Flash forward to today. My mind has been struggling again, yet I can't pinpoint with exactly what. Usually I go running back to meditation when I'm overwhelmed, anxious or desperate, but that's not what's going on today. As I browse through the various classes to take on YogaGlo.com the one's titled Fierce Strength to Face Challenges or Morning Meditation for a Tough Day aren't jumping out at me. In my relatively low-stress mental state I'm just looking for something to focus my mind on. Then I see Body Image Meditation and decide it's never a bad day to work on body image, especially as a dancer.

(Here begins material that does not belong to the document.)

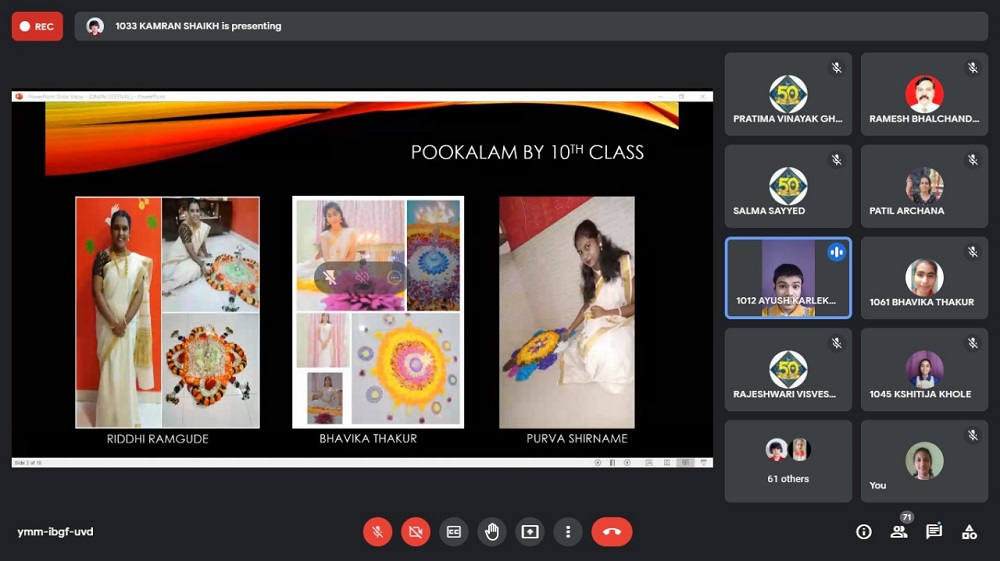Click the remove icon on the presentation overlay
Screen dimensions: 1000x561
tap(393, 277)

The meditation is a little unexpected. The instructor starts introducing body image not just about body shape or size, but about self-concept. As a whole, what does it mean to be you? She begins by asking me to visualize my optimal body scenario, whether it relates to size, shape, health or vitality. Then I'm supposed to walk through my day paying specific attention to how I feel going about my life in this optimal body scenario. While I do have some frustrations with my shape, that's not what jumps out at me today. As I go through my day in my optimal body, my visual is of my dancing and there are a few key elements. My splits in aerial look amazing and effortless. My leg extends up to my ear in contemporary class. I feel strong and capable, balanced and centered as I dance. And the primary thing that enables this is a freedom and lack of restriction and pain in my hips. This feeling is great! I feel the people around me in dance class notice me and they can clearly see how much training I've had. I feel accomplished. I feel like I can finally, legitimately, call myself a dancer because I am one of those people who when you see them move, it takes your breath away and you know they were born to be a dancer.

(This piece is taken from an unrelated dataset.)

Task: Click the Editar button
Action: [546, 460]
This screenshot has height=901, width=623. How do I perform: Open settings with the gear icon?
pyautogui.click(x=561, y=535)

Then the meditation turns, and I am asked to now tune into my body as it is now, and to again go through my day. I go through a similar scenario of being in dance class. This time, I feel stiff and when I try to kick my leg up to my ear like before, it feels like it gets caught. Caught on other muscles that attach to my bones. They tug on each other haphazardly, sometimes they pull the bones out of place and I know I'll need to return to physical therapy soon to get it sorted out. Embedded in my left hip flexor, deep within the tissue, is a "bone island" that formed after surgery. It makes my leg fee heavy when I try to lift it, it prevents hip flexion when doing a grande plie in second, and at a dozen different points during class it sends my brain the signal "that doesn't feel right". Going through my day as me, the real me, as I am today, I feel self-conscious, apologetic and frustrated. As I dance across the floor in this scenario, I feel like a fraud, and like the people in the dance class are now wondering how I take myself seriously as a dancer when I'm clearly not that good. I feel disappointed.

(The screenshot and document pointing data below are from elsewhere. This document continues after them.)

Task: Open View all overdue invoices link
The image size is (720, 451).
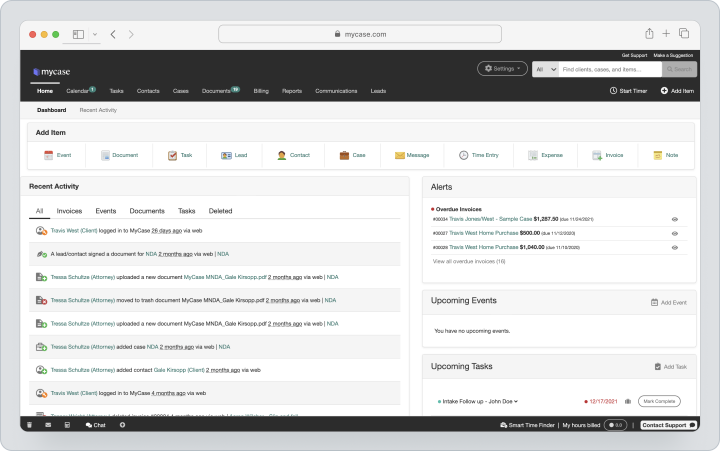Action: 469,261
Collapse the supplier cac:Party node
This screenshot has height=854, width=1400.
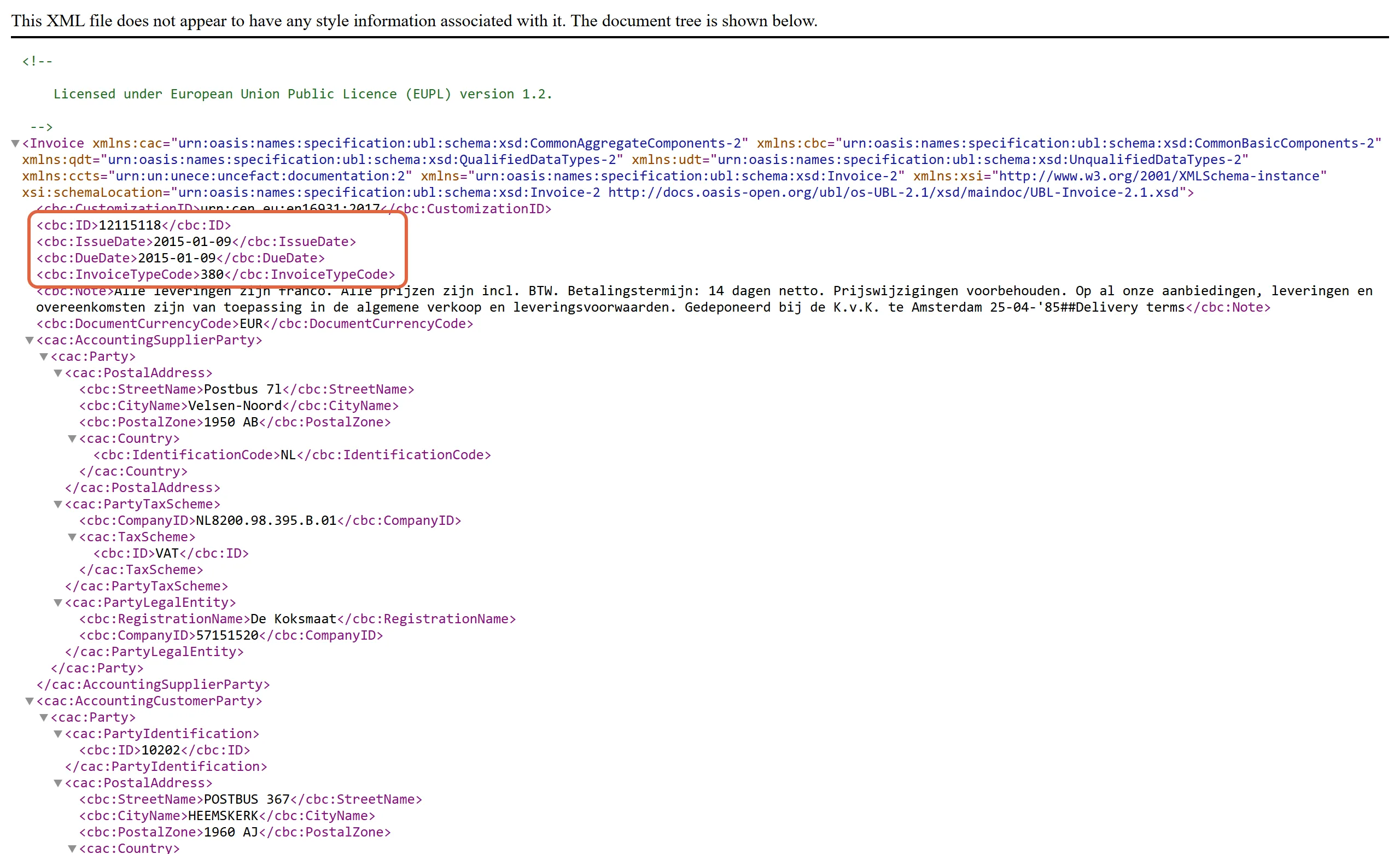[x=44, y=357]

My mind wanders away from the meditation with this powerful revelation that the gap between my ideal and my real will never be resolved. My body image conflict is centered around a functionality that my body wasn't built for. I begin to realize that I will remain tangled in this conflict until I change my perspective, until I set realistic expectations. But I don't have the answer right away, I need to let it sink in. I need to somehow erase this expectation I've been focused on my entire dancer life and create a new one, one that's realistic yet feels more similar to the ideal scenario.
And so beings the process of peeling back the layers.